### Task directions
I need each line of the entries below that includes the string "Choose".

(Pixel coordinate grounding data)
=== Section Start ===

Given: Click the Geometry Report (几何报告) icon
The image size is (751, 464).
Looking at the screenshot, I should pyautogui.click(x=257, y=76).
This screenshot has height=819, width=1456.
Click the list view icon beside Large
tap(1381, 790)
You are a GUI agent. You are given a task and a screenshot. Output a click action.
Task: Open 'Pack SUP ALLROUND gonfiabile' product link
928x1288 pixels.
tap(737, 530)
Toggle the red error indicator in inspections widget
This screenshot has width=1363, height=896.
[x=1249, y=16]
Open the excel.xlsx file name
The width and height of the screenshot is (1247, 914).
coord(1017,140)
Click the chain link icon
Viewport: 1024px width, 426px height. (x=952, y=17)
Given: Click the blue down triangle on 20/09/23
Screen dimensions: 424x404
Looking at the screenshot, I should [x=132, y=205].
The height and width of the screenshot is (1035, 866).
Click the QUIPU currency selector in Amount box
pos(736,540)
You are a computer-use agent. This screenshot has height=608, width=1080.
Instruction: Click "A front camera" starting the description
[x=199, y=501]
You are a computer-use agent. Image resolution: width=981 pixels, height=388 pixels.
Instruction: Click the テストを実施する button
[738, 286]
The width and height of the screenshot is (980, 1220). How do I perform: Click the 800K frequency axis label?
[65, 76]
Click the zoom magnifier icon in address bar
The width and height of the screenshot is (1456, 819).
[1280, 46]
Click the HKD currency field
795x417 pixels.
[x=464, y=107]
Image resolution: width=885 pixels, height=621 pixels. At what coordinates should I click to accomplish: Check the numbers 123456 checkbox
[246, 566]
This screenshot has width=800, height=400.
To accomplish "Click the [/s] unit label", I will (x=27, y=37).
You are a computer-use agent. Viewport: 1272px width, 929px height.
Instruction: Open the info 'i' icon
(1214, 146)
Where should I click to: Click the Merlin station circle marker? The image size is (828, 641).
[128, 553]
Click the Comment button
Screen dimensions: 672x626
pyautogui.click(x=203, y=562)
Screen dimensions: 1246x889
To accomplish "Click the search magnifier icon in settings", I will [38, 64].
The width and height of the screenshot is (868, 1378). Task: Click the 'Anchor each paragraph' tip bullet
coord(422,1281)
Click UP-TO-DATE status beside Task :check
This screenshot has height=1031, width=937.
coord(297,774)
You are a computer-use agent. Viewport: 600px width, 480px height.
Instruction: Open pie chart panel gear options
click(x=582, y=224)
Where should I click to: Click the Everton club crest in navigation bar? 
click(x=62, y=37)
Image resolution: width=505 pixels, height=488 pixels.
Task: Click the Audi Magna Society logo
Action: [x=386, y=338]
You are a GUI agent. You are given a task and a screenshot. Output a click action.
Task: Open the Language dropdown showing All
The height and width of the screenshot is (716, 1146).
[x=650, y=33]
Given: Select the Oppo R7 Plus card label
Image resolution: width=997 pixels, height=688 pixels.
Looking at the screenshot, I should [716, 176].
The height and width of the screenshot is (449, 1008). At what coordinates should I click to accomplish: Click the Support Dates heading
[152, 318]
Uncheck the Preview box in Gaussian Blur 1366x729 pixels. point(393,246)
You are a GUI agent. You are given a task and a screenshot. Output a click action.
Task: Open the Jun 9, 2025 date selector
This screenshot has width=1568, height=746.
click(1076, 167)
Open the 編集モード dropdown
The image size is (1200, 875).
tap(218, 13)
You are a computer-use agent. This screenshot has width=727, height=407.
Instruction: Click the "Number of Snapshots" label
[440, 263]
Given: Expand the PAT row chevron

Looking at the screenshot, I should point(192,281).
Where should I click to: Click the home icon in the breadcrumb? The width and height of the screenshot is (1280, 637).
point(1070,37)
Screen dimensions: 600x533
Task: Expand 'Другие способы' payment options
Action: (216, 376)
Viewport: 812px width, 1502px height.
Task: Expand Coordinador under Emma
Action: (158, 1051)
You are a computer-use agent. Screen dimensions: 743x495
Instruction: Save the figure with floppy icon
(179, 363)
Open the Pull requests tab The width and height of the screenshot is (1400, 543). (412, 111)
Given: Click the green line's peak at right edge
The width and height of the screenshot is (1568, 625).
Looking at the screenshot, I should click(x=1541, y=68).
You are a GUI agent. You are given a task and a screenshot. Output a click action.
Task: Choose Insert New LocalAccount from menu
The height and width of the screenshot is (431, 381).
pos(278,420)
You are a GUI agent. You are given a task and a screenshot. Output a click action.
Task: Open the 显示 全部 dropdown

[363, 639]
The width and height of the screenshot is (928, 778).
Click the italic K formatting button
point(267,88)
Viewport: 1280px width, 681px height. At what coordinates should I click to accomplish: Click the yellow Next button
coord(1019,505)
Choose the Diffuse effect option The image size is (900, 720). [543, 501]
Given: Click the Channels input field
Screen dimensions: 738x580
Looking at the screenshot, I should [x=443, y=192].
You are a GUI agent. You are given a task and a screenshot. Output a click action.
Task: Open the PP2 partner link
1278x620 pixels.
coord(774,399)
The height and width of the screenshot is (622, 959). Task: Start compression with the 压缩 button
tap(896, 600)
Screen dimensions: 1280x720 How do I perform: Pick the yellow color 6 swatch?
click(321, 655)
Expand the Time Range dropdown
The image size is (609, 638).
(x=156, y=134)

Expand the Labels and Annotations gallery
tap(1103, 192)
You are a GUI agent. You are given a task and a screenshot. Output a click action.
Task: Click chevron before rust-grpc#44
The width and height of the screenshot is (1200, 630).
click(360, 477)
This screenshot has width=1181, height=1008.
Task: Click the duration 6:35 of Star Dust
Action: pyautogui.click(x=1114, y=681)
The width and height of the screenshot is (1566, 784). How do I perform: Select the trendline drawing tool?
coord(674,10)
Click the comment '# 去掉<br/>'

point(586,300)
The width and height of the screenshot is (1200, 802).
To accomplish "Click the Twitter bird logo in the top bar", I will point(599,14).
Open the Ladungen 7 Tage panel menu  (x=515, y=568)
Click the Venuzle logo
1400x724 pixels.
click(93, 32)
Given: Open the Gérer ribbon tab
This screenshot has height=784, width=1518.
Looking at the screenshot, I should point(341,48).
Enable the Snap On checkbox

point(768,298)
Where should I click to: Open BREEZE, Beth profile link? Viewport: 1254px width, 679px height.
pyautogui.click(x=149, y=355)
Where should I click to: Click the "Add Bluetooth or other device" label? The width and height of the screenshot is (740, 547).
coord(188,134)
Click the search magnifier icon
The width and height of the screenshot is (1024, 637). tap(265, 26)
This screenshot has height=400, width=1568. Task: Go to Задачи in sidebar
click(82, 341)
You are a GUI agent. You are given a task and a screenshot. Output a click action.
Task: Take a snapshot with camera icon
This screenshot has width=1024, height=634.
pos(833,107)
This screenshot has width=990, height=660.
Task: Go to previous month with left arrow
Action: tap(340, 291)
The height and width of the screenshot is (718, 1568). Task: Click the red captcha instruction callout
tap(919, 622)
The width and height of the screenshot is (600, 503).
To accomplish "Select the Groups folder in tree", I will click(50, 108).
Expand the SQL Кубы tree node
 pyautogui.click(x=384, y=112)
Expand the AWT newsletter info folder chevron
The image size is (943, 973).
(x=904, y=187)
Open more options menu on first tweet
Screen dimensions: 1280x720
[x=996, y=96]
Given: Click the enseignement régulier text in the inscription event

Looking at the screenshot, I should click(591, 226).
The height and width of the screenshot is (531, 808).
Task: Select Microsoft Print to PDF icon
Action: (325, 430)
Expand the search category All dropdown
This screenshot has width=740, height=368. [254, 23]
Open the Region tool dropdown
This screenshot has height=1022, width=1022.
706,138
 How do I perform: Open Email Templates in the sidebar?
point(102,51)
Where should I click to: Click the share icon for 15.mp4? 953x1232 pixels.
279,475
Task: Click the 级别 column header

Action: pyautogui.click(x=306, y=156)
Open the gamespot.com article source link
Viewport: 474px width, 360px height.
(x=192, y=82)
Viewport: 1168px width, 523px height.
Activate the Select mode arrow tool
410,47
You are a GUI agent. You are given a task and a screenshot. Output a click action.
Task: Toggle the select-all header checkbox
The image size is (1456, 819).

=== Section End ===

### Written answer
Task: Choose Insert New LocalAccount from menu
Choose the Diffuse effect option The image size is (900, 720). [543, 501]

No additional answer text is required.